"""

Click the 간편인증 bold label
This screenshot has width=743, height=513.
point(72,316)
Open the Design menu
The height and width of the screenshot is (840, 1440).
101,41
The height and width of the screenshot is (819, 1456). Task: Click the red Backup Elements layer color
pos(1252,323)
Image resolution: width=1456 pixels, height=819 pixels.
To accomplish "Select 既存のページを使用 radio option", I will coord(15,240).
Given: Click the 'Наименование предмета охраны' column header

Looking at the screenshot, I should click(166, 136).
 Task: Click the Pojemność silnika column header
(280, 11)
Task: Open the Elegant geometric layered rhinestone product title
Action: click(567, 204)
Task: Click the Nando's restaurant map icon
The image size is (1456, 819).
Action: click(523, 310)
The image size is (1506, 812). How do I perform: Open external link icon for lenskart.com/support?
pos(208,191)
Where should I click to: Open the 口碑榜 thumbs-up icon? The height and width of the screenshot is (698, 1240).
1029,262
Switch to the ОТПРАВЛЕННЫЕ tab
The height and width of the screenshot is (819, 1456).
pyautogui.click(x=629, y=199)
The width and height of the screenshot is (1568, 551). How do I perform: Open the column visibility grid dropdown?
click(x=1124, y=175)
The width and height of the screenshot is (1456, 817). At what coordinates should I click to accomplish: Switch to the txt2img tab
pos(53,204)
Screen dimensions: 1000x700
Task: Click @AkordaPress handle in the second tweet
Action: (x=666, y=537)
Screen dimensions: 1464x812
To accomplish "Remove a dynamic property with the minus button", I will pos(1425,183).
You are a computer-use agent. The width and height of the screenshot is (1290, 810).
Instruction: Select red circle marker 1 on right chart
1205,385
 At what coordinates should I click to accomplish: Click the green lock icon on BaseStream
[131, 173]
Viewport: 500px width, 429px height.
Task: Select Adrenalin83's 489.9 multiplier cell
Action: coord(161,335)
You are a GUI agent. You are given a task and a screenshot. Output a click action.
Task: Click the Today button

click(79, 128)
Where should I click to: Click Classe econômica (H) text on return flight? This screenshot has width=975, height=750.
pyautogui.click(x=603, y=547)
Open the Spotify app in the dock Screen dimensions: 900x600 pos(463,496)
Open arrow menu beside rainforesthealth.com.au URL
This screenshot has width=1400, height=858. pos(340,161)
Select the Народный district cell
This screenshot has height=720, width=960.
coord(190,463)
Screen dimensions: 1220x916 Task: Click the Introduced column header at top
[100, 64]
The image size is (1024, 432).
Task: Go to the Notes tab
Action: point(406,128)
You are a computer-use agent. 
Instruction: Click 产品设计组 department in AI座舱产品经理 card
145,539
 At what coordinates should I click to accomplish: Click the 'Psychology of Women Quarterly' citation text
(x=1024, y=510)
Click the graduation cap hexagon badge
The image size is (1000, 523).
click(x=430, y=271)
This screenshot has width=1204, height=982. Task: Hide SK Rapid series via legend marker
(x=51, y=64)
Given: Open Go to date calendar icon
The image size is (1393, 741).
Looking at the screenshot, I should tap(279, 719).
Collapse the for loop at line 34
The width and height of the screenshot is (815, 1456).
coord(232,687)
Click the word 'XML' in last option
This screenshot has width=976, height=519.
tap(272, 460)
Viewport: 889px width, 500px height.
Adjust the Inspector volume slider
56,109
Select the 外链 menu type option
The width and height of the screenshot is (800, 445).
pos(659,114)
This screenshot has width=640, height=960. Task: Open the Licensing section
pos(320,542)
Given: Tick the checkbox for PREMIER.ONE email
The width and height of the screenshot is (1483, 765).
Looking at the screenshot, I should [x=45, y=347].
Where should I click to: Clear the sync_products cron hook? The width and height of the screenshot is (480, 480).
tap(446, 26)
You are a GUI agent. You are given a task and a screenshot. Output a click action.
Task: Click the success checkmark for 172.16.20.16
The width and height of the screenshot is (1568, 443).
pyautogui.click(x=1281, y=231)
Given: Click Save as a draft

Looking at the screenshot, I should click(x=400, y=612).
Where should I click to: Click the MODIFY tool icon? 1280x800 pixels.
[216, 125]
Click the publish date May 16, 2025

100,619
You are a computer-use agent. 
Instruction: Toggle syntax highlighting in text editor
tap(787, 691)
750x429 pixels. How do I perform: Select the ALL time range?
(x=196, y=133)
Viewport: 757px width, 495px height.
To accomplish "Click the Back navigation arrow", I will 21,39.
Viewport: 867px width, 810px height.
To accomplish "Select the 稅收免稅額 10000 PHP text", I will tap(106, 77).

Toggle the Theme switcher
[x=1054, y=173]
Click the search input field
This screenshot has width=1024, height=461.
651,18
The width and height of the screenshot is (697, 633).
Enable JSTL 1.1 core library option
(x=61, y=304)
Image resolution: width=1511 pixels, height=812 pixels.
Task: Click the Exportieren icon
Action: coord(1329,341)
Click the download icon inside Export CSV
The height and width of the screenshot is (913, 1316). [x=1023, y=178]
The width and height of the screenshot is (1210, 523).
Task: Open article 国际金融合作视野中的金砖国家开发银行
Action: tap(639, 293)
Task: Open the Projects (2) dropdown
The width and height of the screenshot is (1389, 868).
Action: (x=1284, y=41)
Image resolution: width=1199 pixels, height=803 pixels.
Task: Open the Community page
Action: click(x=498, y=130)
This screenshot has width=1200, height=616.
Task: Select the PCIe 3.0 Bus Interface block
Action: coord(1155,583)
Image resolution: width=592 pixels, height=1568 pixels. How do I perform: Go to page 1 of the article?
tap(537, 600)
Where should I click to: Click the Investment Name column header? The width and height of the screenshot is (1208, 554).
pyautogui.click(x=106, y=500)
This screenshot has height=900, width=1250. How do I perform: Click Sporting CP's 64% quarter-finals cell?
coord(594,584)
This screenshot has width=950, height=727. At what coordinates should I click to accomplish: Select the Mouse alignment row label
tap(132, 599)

"""

▶ **The task**
Lay out the rows above as a Markdown table with the columns No. and Line, one numbered row per line, leaving out blank lines.

▶ **Solution**
| No. | Line |
|---|---|
| 1 | Click the 간편인증 bold label |
| 2 | This screenshot has width=743, height=513. |
| 3 | point(72,316) |
| 4 | Open the Design menu |
| 5 | The height and width of the screenshot is (840, 1440). |
| 6 | 101,41 |
| 7 | The height and width of the screenshot is (819, 1456). Task: Click the red Backup Elements layer color |
| 8 | pos(1252,323) |
| 9 | Image resolution: width=1456 pixels, height=819 pixels. |
| 10 | To accomplish "Select 既存のページを使用 radio option", I will coord(15,240). |
| 11 | Given: Click the 'Наименование предмета охраны' column header |
| 12 | Looking at the screenshot, I should click(166, 136). |
| 13 |  Task: Click the Pojemność silnika column header |
| 14 | (280, 11) |
| 15 | Task: Open the Elegant geometric layered rhinestone product title |
| 16 | Action: click(567, 204) |
| 17 | Task: Click the Nando's restaurant map icon |
| 18 | The image size is (1456, 819). |
| 19 | Action: click(523, 310) |
| 20 | The image size is (1506, 812). How do I perform: Open external link icon for lenskart.com/support? |
| 21 | pos(208,191) |
| 22 | Where should I click to: Open the 口碑榜 thumbs-up icon? The height and width of the screenshot is (698, 1240). |
| 23 | 1029,262 |
| 24 | Switch to the ОТПРАВЛЕННЫЕ tab |
| 25 | The height and width of the screenshot is (819, 1456). |
| 26 | pyautogui.click(x=629, y=199) |
| 27 | The width and height of the screenshot is (1568, 551). How do I perform: Open the column visibility grid dropdown? |
| 28 | click(x=1124, y=175) |
| 29 | The width and height of the screenshot is (1456, 817). At what coordinates should I click to accomplish: Switch to the txt2img tab |
| 30 | pos(53,204) |
| 31 | Screen dimensions: 1000x700 |
| 32 | Task: Click @AkordaPress handle in the second tweet |
| 33 | Action: (x=666, y=537) |
| 34 | Screen dimensions: 1464x812 |
| 35 | To accomplish "Remove a dynamic property with the minus button", I will pos(1425,183). |
| 36 | You are a computer-use agent. The width and height of the screenshot is (1290, 810). |
| 37 | Instruction: Select red circle marker 1 on right chart |
| 38 | 1205,385 |
| 39 |  At what coordinates should I click to accomplish: Click the green lock icon on BaseStream |
| 40 | [131, 173] |
| 41 | Viewport: 500px width, 429px height. |
| 42 | Task: Select Adrenalin83's 489.9 multiplier cell |
| 43 | Action: coord(161,335) |
| 44 | You are a GUI agent. You are given a task and a screenshot. Output a click action. |
| 45 | Task: Click the Today button |
| 46 | click(79, 128) |
| 47 | Where should I click to: Click Classe econômica (H) text on return flight? This screenshot has width=975, height=750. |
| 48 | pyautogui.click(x=603, y=547) |
| 49 | Open the Spotify app in the dock Screen dimensions: 900x600 pos(463,496) |
| 50 | Open arrow menu beside rainforesthealth.com.au URL |
| 51 | This screenshot has width=1400, height=858. pos(340,161) |
| 52 | Select the Народный district cell |
| 53 | This screenshot has height=720, width=960. |
| 54 | coord(190,463) |
| 55 | Screen dimensions: 1220x916 Task: Click the Introduced column header at top |
| 56 | [100, 64] |
| 57 | The image size is (1024, 432). |
| 58 | Task: Go to the Notes tab |
| 59 | Action: point(406,128) |
| 60 | You are a computer-use agent.  |
| 61 | Instruction: Click 产品设计组 department in AI座舱产品经理 card |
| 62 | 145,539 |
| 63 |  At what coordinates should I click to accomplish: Click the 'Psychology of Women Quarterly' citation text |
| 64 | (x=1024, y=510) |
| 65 | Click the graduation cap hexagon badge |
| 66 | The image size is (1000, 523). |
| 67 | click(x=430, y=271) |
| 68 | This screenshot has width=1204, height=982. Task: Hide SK Rapid series via legend marker |
| 69 | (x=51, y=64) |
| 70 | Given: Open Go to date calendar icon |
| 71 | The image size is (1393, 741). |
| 72 | Looking at the screenshot, I should tap(279, 719). |
| 73 | Collapse the for loop at line 34 |
| 74 | The width and height of the screenshot is (815, 1456). |
| 75 | coord(232,687) |
| 76 | Click the word 'XML' in last option |
| 77 | This screenshot has width=976, height=519. |
| 78 | tap(272, 460) |
| 79 | Viewport: 889px width, 500px height. |
| 80 | Adjust the Inspector volume slider |
| 81 | 56,109 |
| 82 | Select the 外链 menu type option |
| 83 | The width and height of the screenshot is (800, 445). |
| 84 | pos(659,114) |
| 85 | This screenshot has width=640, height=960. Task: Open the Licensing section |
| 86 | pos(320,542) |
| 87 | Given: Tick the checkbox for PREMIER.ONE email |
| 88 | The width and height of the screenshot is (1483, 765). |
| 89 | Looking at the screenshot, I should [x=45, y=347]. |
| 90 | Where should I click to: Clear the sync_products cron hook? The width and height of the screenshot is (480, 480). |
| 91 | tap(446, 26) |
| 92 | You are a GUI agent. You are given a task and a screenshot. Output a click action. |
| 93 | Task: Click the success checkmark for 172.16.20.16 |
| 94 | The width and height of the screenshot is (1568, 443). |
| 95 | pyautogui.click(x=1281, y=231) |
| 96 | Given: Click Save as a draft |
| 97 | Looking at the screenshot, I should click(x=400, y=612). |
| 98 | Where should I click to: Click the MODIFY tool icon? 1280x800 pixels. |
| 99 | [216, 125] |
| 100 | Click the publish date May 16, 2025 |
| 101 | 100,619 |
| 102 | You are a computer-use agent.  |
| 103 | Instruction: Toggle syntax highlighting in text editor |
| 104 | tap(787, 691) |
| 105 | 750x429 pixels. How do I perform: Select the ALL time range? |
| 106 | (x=196, y=133) |
| 107 | Viewport: 757px width, 495px height. |
| 108 | To accomplish "Click the Back navigation arrow", I will 21,39. |
| 109 | Viewport: 867px width, 810px height. |
| 110 | To accomplish "Select the 稅收免稅額 10000 PHP text", I will tap(106, 77). |
| 111 | Toggle the Theme switcher |
| 112 | [x=1054, y=173] |
| 113 | Click the search input field |
| 114 | This screenshot has width=1024, height=461. |
| 115 | 651,18 |
| 116 | The width and height of the screenshot is (697, 633). |
| 117 | Enable JSTL 1.1 core library option |
| 118 | (x=61, y=304) |
| 119 | Image resolution: width=1511 pixels, height=812 pixels. |
| 120 | Task: Click the Exportieren icon |
| 121 | Action: coord(1329,341) |
| 122 | Click the download icon inside Export CSV |
| 123 | The height and width of the screenshot is (913, 1316). [x=1023, y=178] |
| 124 | The width and height of the screenshot is (1210, 523). |
| 125 | Task: Open article 国际金融合作视野中的金砖国家开发银行 |
| 126 | Action: tap(639, 293) |
| 127 | Task: Open the Projects (2) dropdown |
| 128 | The width and height of the screenshot is (1389, 868). |
| 129 | Action: (x=1284, y=41) |
| 130 | Image resolution: width=1199 pixels, height=803 pixels. |
| 131 | Task: Open the Community page |
| 132 | Action: click(x=498, y=130) |
| 133 | This screenshot has width=1200, height=616. |
| 134 | Task: Select the PCIe 3.0 Bus Interface block |
| 135 | Action: coord(1155,583) |
| 136 | Image resolution: width=592 pixels, height=1568 pixels. How do I perform: Go to page 1 of the article? |
| 137 | tap(537, 600) |
| 138 | Where should I click to: Click the Investment Name column header? The width and height of the screenshot is (1208, 554). |
| 139 | pyautogui.click(x=106, y=500) |
| 140 | This screenshot has height=900, width=1250. How do I perform: Click Sporting CP's 64% quarter-finals cell? |
| 141 | coord(594,584) |
| 142 | This screenshot has width=950, height=727. At what coordinates should I click to accomplish: Select the Mouse alignment row label |
| 143 | tap(132, 599) |